TEXT PROVIDED —
- - - - -

The attackers [Anonymous] began by breaking into the HBGary website which was badly built by a third-party. The CEO's encrypted [technically it is more complicated than that] password for their website was retrieved. As his password as weak, it was easily decrypted. He also used the same weak password for his email. Another employee also used a weak password, which he then re-used to administer the company's internal support server. From the internal support server, the attackers could then steal yet more passwords, which allowed access to the firm's e-mail system. The attackers could now see all the firm's correspondence and impersonate any email user.

And so...

From: Jussi
To: Greg
Subject: Re: need to ssh into rootkit
ok,
it should now accept from anywhere to 47152 as ssh. i am doing
testing so that it works for sure.
your password is changeme123

i am online so just shoot me if you need something.

in europe, but not in finland? :-)

_jussi

And with this, one of the world's most elite security consultancies came to have a critical server with the password 'changeme123'. And this is how most breaches occur. The normal attack is simply finding and following a single overlooked fault-line. (A hacktivist targeting another security firm even wrote a guide.)

Having a large IT budget (whether in terms of time, money or stress) but no clear sense of what is at stake is almost a guarantee that these things will happen. Great weight will have been put on doing something anything. People will feel they have now "invested" in it and that it is "done". And, in practice, the worst problems will still be there.

It is the whole chain of systems, people and process that matters. This is both a daunting challenge [How does losing control of your blog affect the cheque printer?] and an opportunity for easy wins [If our bank account requires phone confirmation for transfers over $50,000 per day, then that's the worst possible loss from a compromised PC.]. Managing security across the entire chain of trust/vulnerability is a balancing act. But with a little preparation, you can tilt those balances far in your favour. As a defender you do need to be lucky all the time, but you also get to choose the terrain.

What are you protecting?

So, where to start? List every asset you are trying to defend. This is more than you think. For example, any web business is going to have site availability as an asset. An asset separate to their site. The site might be perfectly fine, but inaccessible to the public due to a denial-of-service attack. Any software company needs to protect its source code. Every company has business secrets. If you have bank accounts, they go on the list too - it doesn't matter if they are part of your product, if they have money in them and you use online banking, they are at risk.

- - - - -

PARTS OF THE EXERCISE —
• a. Update the HBGary breach account from "in europe, but" up to and including "still be there.", replacing "critical server" with "core server".
• b. Answer these questions from the HBGary breach account:
(i) Besides the website, where did the CEO use the same weak password?
(ii) Which port did Jussi say should now accept connections as ssh?
(iii) In the bank account example, transfers above what daily amount require phone confirmation?
• c. Proceed with the HBGary breach account, picking up right after its final sentence.

RECORD SET —
- - - - -

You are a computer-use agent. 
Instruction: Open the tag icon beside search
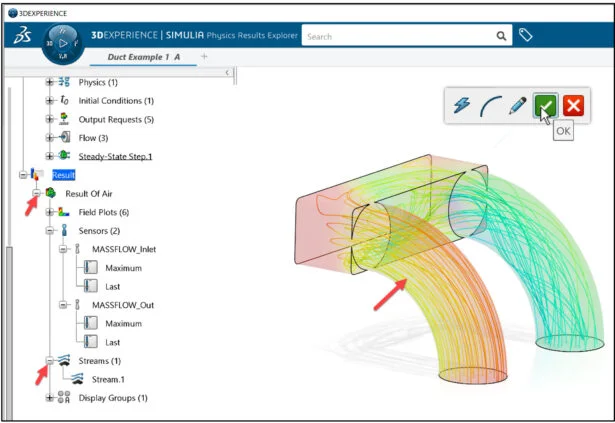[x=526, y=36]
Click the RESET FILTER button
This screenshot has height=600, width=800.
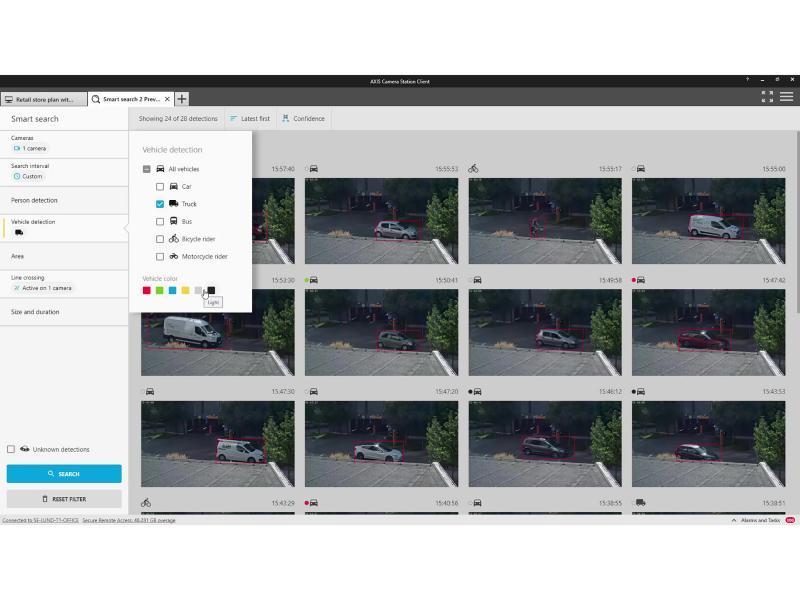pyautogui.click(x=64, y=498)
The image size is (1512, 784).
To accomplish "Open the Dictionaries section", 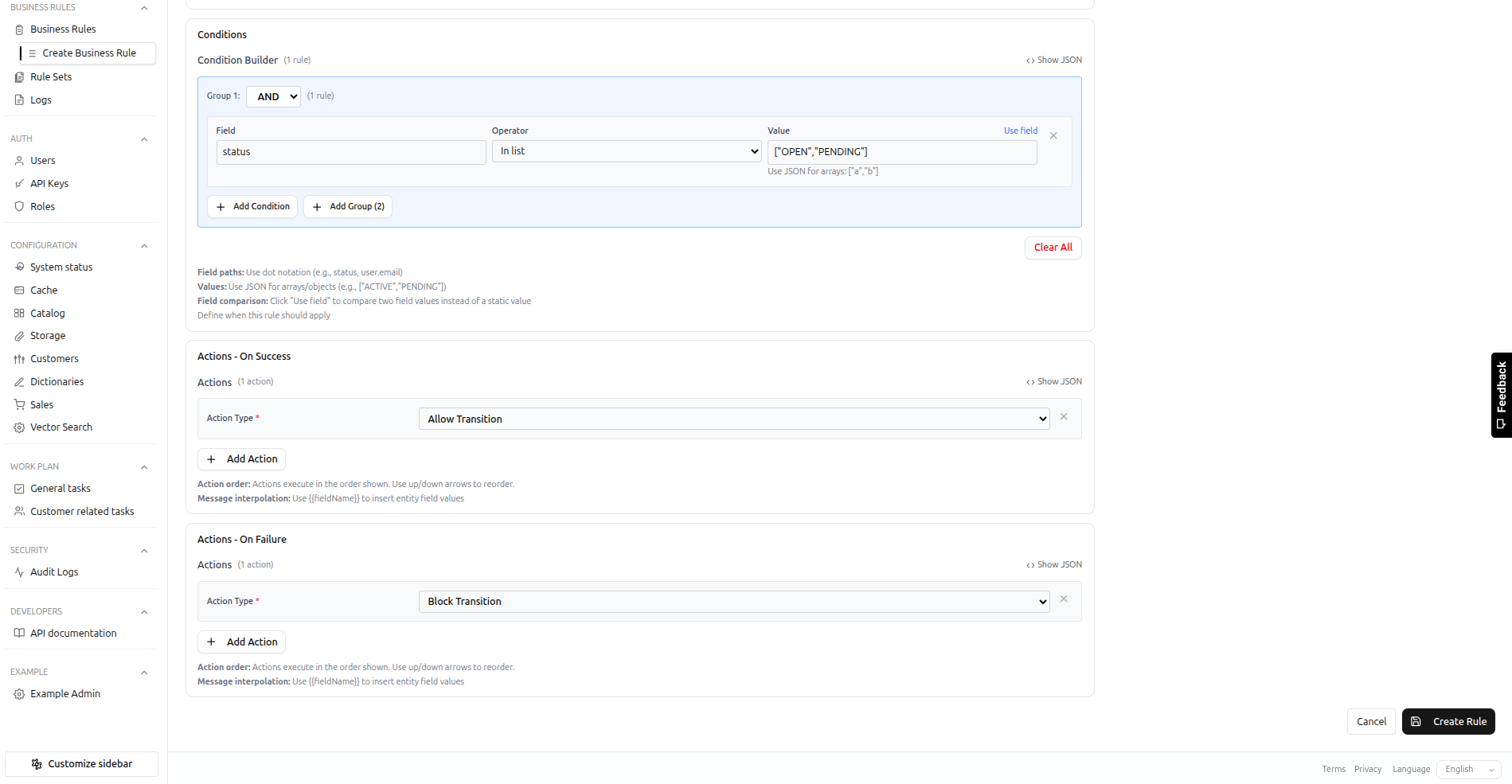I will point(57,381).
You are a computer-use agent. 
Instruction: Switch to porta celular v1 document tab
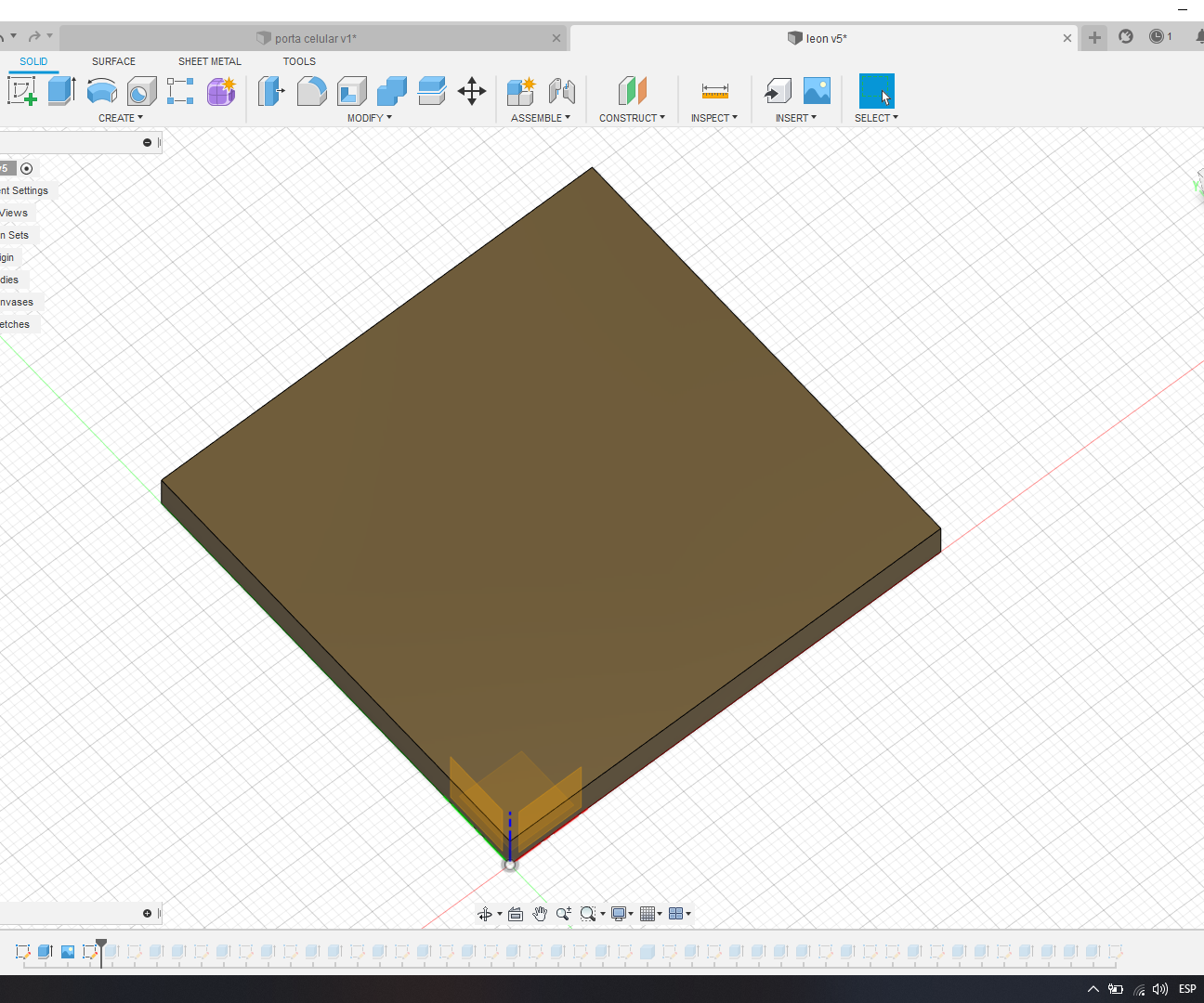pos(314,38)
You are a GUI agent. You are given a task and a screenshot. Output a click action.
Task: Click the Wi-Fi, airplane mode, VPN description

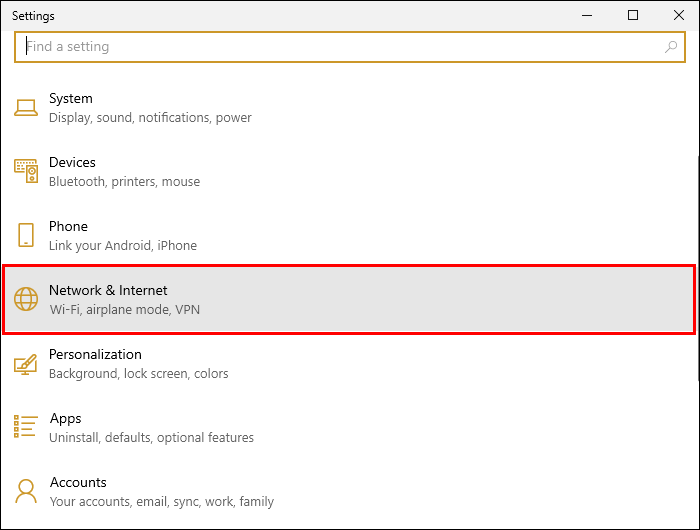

- - - - -

RESPONSES TO THE EXERCISE —
• a.
in europe, but not in finland? :-)

_jussi

And with this, one of the world's most elite security consultancies came to have a core server with the password 'changeme123'. And this is how most breaches occur. The normal attack is simply finding and following a single overlooked fault-line. (A hacktivist targeting another security firm even wrote a guide.)

Having a large IT budget (whether in terms of time, money or stress) but no clear sense of what is at stake is almost a guarantee that these things will happen. Great weight will have been put on doing something anything. People will feel they have now "invested" in it and that it is "done". And, in practice, the worst problems will still be there.

• b.
(i) His email.
(ii) 47152.
(iii) $50,000 per day.

• c.
Now write down all the actors. Actors for our purposes can be both people and organisations. Typically we would represent different roles in an organisation as separate actors, for ex. developers, back-office staff or executives are all separate actors. One person can be several actors and that is fine. Actors in our diagram are mostly representative of groups rather than being specific people. All of your suppliers are actors in your system. If you use GMail, you need to consider that Google can read your email. All your server security can be by-passed by your hosting provider.

What can go wrong?

Now you have the edges for an 'information flow diagram'. This is where we start to introduce actual components like PCs and servers to our model. For our purposes a component might be an email account, a build process, the control panel for your hosting. It is any functionally discrete "thing" that the assets to be protected can be reached through. For example, your website will be a separate component to your web server (and neither is an asset). Your website could be compromised by changing your domain name or by hacking a 3rd-party component included on the site, but neither of those would affect the server at all - this needs to be clear from information flow diagram.

Draw directional lines that show how one component might manipulate another. This exercise will often reveal that the CTO's email is in fact the most critical component in protecting the entire system. Desktop PCs usually also jump out as big overlooked control points. And PCs are often where breaches happen. It does not matter to an attacker if they steal credit card numbers from a server locked up in a data centre or a call centre agent's work laptop.

information flow diagram

Really think about all the separate moving parts in your environment. For example, most modern servers have a remote access cards which allow them to be booted and re-installed remotely. These cards are separate to the server, even having their own network interfaces, and can completely take control over them. A networking switch or modern commercial firewall might have similar remote administration features. (There was an interesting scandal in Greece when Vodafone's phone switches were infiltrated through an call monitoring module they hadn't even bought.)

Hopefully this should already give you a good idea of where your potential issues are. For regular business talking this diagram over might well be the only thinking they need to do before they start looking into specific types of vulnerabilities and remediations. As a start-up (especially in FinTech) you will most likely have more complicated needs and will want to think about this in a more formal way.

Why?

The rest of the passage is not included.